Your Wireless LAN Can Be Hacked

LAS VEGAS -- A cryptologist who helped discover several gaping holes in the international wireless LAN standard and the encryption algorithm meant to protect such networks this week detailed the vulnerabilities that could be leaving corporate systems open to hackers.

Ian Goldberg, who now works for Montreal-based security and privacy software vendor Zero-Knowledge Systems, was one of three researchers at the University of California, Berkeley, who uncovered the flaws in the IEEE 802.11 wireless LAN standard earlier this year. The group published a report on the findings in February, and Goldberg made one of his first public appearances about the issue at the annual Black Hat Briefings conference here.

Hardware and software vendors use 802.11 to develop wireless Ethernet cards, and the Wired Equivalent Privacy (WEP) algorithm is designed to provide the same level of security for wireless devices as a physical network cable does. But Goldberg says he and his fellow researchers "have demonstrated attacks on WEP that defeat each of the security goals" it was designed to address.

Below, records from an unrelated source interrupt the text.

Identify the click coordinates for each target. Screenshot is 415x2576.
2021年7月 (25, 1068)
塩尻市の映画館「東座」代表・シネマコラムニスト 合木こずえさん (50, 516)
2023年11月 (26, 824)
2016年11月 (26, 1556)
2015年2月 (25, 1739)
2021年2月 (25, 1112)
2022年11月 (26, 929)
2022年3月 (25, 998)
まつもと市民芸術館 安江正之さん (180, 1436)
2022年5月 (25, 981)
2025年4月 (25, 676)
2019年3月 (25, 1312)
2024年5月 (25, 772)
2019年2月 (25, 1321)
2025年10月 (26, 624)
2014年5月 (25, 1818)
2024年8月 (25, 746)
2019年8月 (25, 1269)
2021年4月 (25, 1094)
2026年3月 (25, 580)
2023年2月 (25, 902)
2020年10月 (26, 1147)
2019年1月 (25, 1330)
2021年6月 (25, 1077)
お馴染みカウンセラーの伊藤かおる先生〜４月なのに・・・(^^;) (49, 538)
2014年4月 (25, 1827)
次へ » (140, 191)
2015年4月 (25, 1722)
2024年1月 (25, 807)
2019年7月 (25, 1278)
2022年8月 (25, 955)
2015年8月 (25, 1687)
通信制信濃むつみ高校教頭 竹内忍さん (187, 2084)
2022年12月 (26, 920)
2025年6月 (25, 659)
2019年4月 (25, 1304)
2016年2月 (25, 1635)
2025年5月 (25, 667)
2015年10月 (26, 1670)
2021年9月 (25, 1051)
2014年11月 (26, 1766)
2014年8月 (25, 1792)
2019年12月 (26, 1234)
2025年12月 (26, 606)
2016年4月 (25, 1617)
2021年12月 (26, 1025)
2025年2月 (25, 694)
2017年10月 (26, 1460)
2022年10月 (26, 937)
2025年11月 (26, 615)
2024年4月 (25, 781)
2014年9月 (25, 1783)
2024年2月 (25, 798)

That includes data confidentiality, network access control and data integrity, says Goldberg, who showed slides containing the mathematical proof that such exploits are possible to an applauding crowd of hackers and IT security pros. "We can read WEP-protected traffic, we can inject traffic onto WEP-protected networks, [and] we can modify WEP-protected data," he says.

Protect Your Data

To counter this threat, Goldberg and other security experts at the Black Hat conference recommend that companies use additional authentication systems, such as virtual private networks or the IPSec security protocol, before allowing data to cross from a wireless network to an intranet or other corporate system.

"WEP is assumed to be cracked now," says Chris Rouland, director of the X-Force vulnerability research unit at Internet Security Systems in Atlanta. "If you watch enough good traffic on a WEP network, you can crack everything in about 12 hours." To protect themselves, he said, companies should use personal firewalls or intrusion detection systems on their wireless LANs.

Goldberg says malicious hackers often can simply park their cars in a company's parking lot and essentially become a node on its wireless network--a technique known as authentication spoofing. "Unlike physical cables, it's really difficult to control how far radio waves go," he said, adding that hackers also can pick up wireless LAN signals while driving around.

Mandy Andress, president of security consulting firm ArcSec Technologies agrees that WEP is particularly vulnerable to hackers in cars. Andress said there have been cases in which car-based attackers used parabolic dishes to pick up wireless network signals from distances as far as eight miles away.

Beware the Cipher

One of the most significant problems found in the WEP algorithm includes weaknesses in the way it encrypts packets of data using a stream cipher. Through a series of computations, according to the Berkeley researchers, hackers can eventually uncover the plain text of certain messages and use those packets to intercept and decode other messages that were encrypted with the same key--a maneuver referred to as an Initialization Vector packet collision.

In addition, Goldberg says, many commercial wireless Ethernet cards are vulnerable to hacks stemming from the use of the same encryption key by all mobile LAN clients. "Attackers just need to know a single plain text packet and its corresponding encrypted packet," he says. Having that information could allow them to do things such as inject packets of data that contain fraudulent dollar amounts into financial transactions, Goldberg adds.

Vendors have been taking steps to improve wireless LAN security, and some network managers interviewed earlier this year said they're aware of the problems with the technology and are beefing up their defenses in response. But they also said the report issued by Goldberg and his colleagues highlights the dangers inherent in wireless LANs.